━━━━━ Exercise inputs

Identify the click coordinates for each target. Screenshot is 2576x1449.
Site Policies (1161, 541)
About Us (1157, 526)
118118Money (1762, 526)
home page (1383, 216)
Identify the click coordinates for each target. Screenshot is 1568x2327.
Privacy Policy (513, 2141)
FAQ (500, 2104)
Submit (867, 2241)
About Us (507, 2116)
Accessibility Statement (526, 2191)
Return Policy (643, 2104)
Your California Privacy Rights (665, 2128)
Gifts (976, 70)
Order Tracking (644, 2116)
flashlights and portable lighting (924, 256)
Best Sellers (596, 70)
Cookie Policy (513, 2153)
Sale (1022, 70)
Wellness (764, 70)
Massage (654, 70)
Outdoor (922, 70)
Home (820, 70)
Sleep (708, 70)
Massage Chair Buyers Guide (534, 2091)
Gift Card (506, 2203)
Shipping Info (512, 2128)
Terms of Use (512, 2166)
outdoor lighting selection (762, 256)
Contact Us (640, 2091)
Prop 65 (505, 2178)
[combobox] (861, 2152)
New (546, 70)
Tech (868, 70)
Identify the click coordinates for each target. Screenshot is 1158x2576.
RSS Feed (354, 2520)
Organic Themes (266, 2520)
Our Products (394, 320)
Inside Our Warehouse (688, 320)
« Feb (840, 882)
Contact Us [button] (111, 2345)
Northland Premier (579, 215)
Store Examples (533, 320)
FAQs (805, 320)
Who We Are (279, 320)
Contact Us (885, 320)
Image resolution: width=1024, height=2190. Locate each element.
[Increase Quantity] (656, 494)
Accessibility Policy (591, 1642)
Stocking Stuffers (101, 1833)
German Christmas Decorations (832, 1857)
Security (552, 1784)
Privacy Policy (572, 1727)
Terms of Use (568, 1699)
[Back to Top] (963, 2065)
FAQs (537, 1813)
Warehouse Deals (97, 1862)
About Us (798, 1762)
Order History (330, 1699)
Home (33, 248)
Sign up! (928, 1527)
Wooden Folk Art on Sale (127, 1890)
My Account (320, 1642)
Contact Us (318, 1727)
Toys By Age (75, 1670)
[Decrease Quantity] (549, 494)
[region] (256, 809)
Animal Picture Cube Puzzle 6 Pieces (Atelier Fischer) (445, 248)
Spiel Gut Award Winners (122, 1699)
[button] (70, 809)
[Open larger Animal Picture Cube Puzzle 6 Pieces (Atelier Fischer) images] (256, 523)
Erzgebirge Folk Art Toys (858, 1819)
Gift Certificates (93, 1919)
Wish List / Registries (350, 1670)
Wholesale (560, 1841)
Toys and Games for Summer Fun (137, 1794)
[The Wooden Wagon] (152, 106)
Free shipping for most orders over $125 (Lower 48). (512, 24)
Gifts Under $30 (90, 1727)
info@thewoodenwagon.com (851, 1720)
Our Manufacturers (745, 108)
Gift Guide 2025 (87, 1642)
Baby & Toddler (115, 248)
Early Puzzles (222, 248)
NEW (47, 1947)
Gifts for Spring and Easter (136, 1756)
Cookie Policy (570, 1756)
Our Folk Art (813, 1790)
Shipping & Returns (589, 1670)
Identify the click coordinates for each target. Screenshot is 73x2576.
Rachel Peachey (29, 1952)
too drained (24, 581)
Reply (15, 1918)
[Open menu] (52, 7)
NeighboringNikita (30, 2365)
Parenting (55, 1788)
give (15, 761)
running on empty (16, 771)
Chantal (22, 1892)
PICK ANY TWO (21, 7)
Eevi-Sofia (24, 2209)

━━━━━━━━━━

• **Assignment**: Produce a word-for-word restatement of all the records.

• **Task result**:
Identify the click coordinates for each target. Screenshot is 2576x1449.
Site Policies (1161, 541)
About Us (1157, 526)
118118Money (1762, 526)
home page (1383, 216)
Identify the click coordinates for each target. Screenshot is 1568x2327.
Privacy Policy (513, 2141)
FAQ (500, 2104)
Submit (867, 2241)
About Us (507, 2116)
Accessibility Statement (526, 2191)
Return Policy (643, 2104)
Your California Privacy Rights (665, 2128)
Gifts (976, 70)
Order Tracking (644, 2116)
flashlights and portable lighting (924, 256)
Best Sellers (596, 70)
Cookie Policy (513, 2153)
Sale (1022, 70)
Wellness (764, 70)
Massage (654, 70)
Outdoor (922, 70)
Home (820, 70)
Sleep (708, 70)
Massage Chair Buyers Guide (534, 2091)
Gift Card (506, 2203)
Shipping Info (512, 2128)
Terms of Use (512, 2166)
outdoor lighting selection (762, 256)
Contact Us (640, 2091)
Prop 65 (505, 2178)
[combobox] (861, 2152)
New (546, 70)
Tech (868, 70)
Identify the click coordinates for each target. Screenshot is 1158x2576.
RSS Feed (354, 2520)
Organic Themes (266, 2520)
Our Products (394, 320)
Inside Our Warehouse (688, 320)
« Feb (840, 882)
Contact Us [button] (111, 2345)
Northland Premier (579, 215)
Store Examples (533, 320)
FAQs (805, 320)
Who We Are (279, 320)
Contact Us (885, 320)
Image resolution: width=1024, height=2190. Locate each element.
[Increase Quantity] (656, 494)
Accessibility Policy (591, 1642)
Stocking Stuffers (101, 1833)
German Christmas Decorations (832, 1857)
Security (552, 1784)
Privacy Policy (572, 1727)
Terms of Use (568, 1699)
[Back to Top] (963, 2065)
FAQs (537, 1813)
Warehouse Deals (97, 1862)
About Us (798, 1762)
Order History (330, 1699)
Home (33, 248)
Sign up! (928, 1527)
Wooden Folk Art on Sale (127, 1890)
My Account (320, 1642)
Contact Us (318, 1727)
Toys By Age (75, 1670)
[Decrease Quantity] (549, 494)
[region] (256, 809)
Animal Picture Cube Puzzle 6 Pieces (Atelier Fischer) (445, 248)
Spiel Gut Award Winners (122, 1699)
[button] (70, 809)
[Open larger Animal Picture Cube Puzzle 6 Pieces (Atelier Fischer) images] (256, 523)
Erzgebirge Folk Art Toys (858, 1819)
Gift Certificates (93, 1919)
Wish List / Registries (350, 1670)
Wholesale (560, 1841)
Toys and Games for Summer Fun (137, 1794)
[The Wooden Wagon] (152, 106)
Free shipping for most orders over $125 (Lower 48). (512, 24)
Gifts Under $30 (90, 1727)
info@thewoodenwagon.com (851, 1720)
Our Manufacturers (745, 108)
Gift Guide 2025 (87, 1642)
Baby & Toddler (115, 248)
Early Puzzles (222, 248)
NEW (47, 1947)
Gifts for Spring and Easter (136, 1756)
Cookie Policy (570, 1756)
Our Folk Art (813, 1790)
Shipping & Returns (589, 1670)
Identify the click coordinates for each target. Screenshot is 73x2576.
Rachel Peachey (29, 1952)
too drained (24, 581)
Reply (15, 1918)
[Open menu] (52, 7)
NeighboringNikita (30, 2365)
Parenting (55, 1788)
give (15, 761)
running on empty (16, 771)
Chantal (22, 1892)
PICK ANY TWO (21, 7)
Eevi-Sofia (24, 2209)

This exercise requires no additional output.